◆ **YOUR ASSIGNMENT**
Within the data below, how many lines contain "agent"? Reply with the number only.

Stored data
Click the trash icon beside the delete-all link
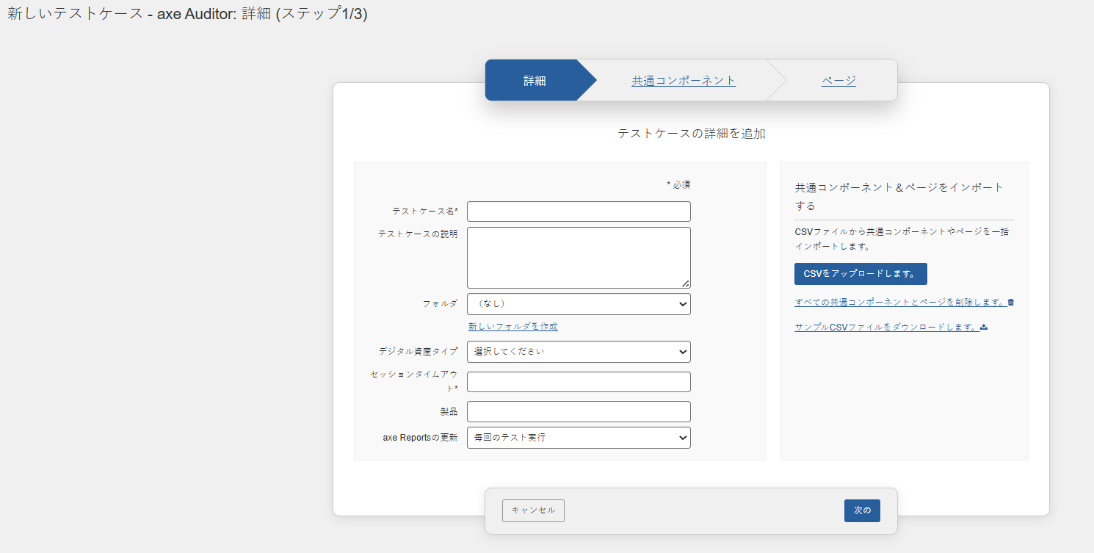Viewport: 1094px width, 553px height. (1011, 302)
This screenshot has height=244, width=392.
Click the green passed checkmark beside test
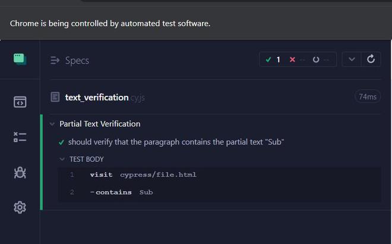pos(62,142)
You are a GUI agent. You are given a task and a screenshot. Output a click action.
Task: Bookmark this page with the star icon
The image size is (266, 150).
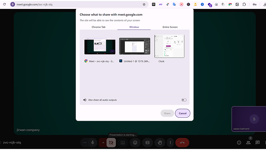tap(144, 5)
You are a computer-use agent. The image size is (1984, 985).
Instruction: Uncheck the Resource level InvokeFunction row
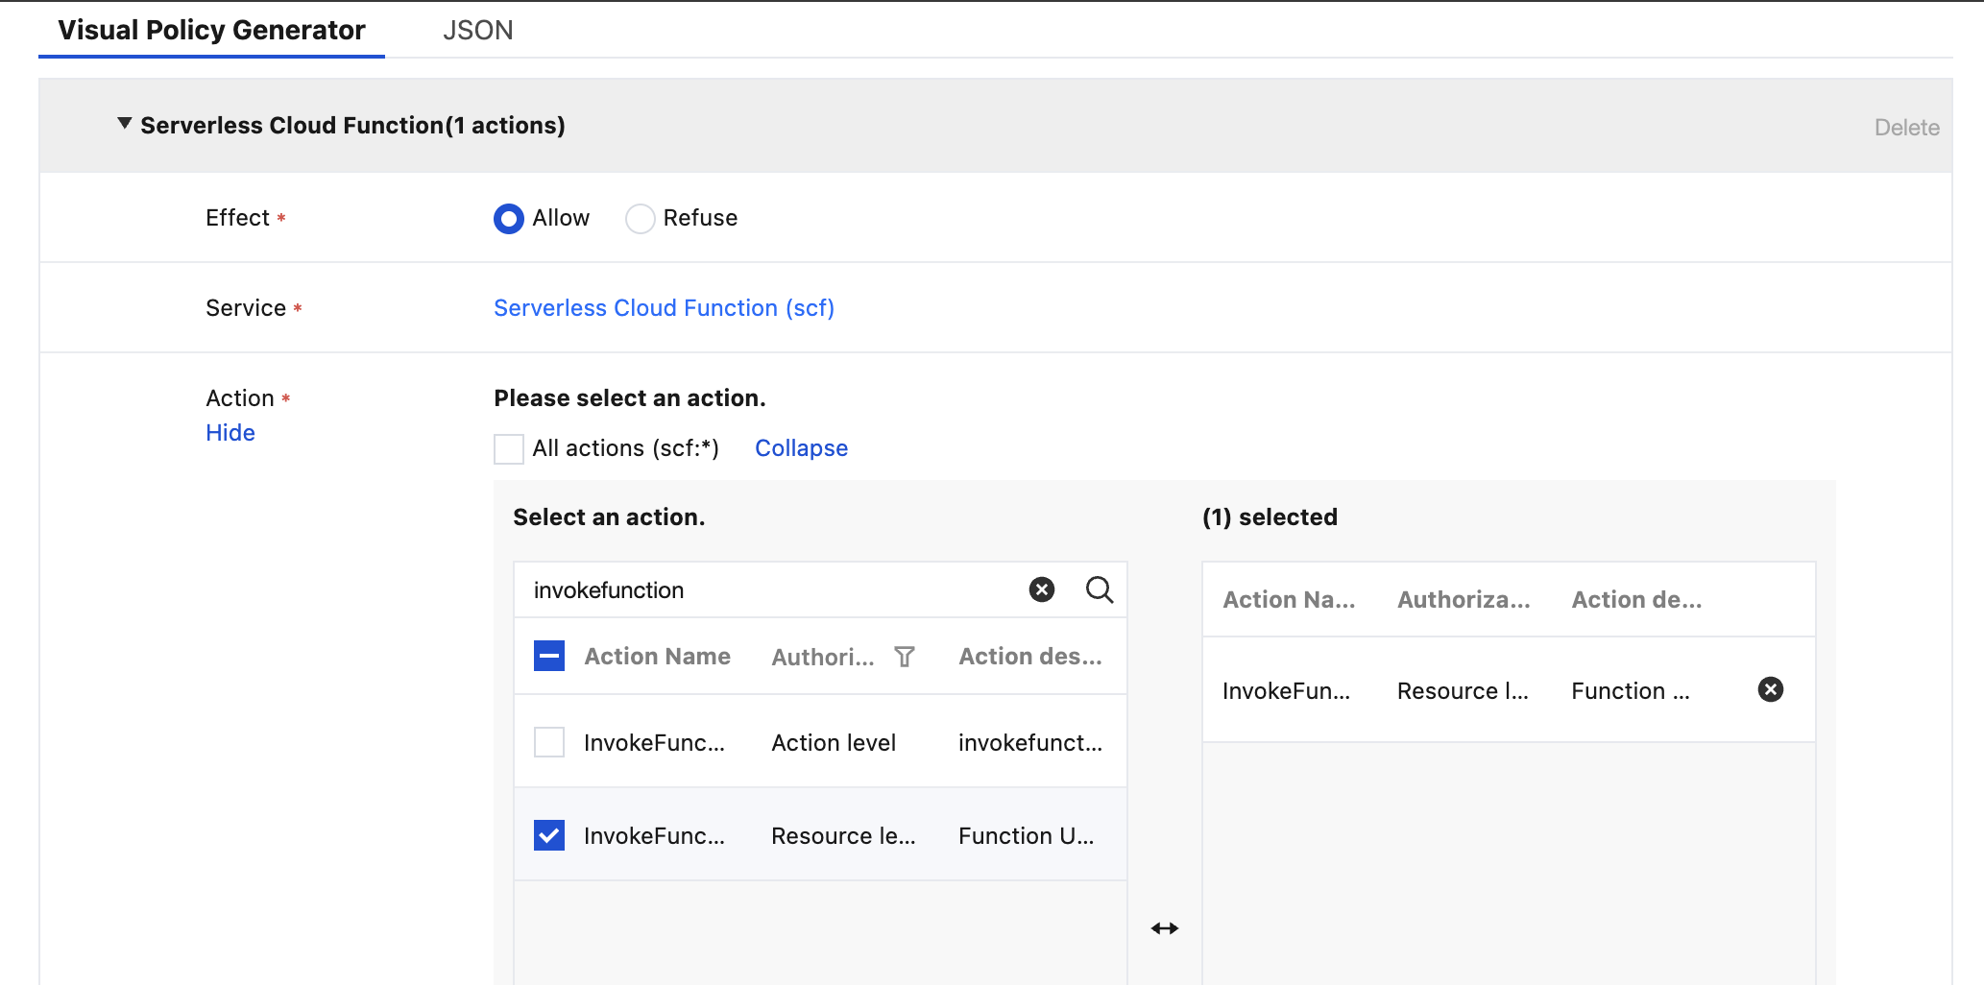pyautogui.click(x=548, y=835)
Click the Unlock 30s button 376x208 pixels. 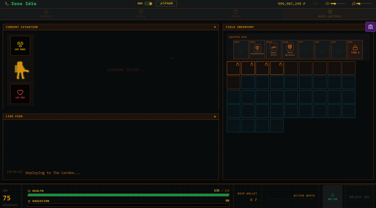359,197
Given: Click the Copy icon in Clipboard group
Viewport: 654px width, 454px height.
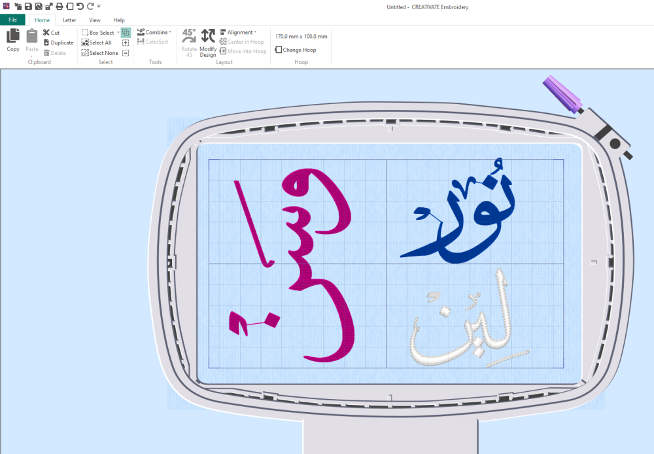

◆ **TASK RESPONSE**
2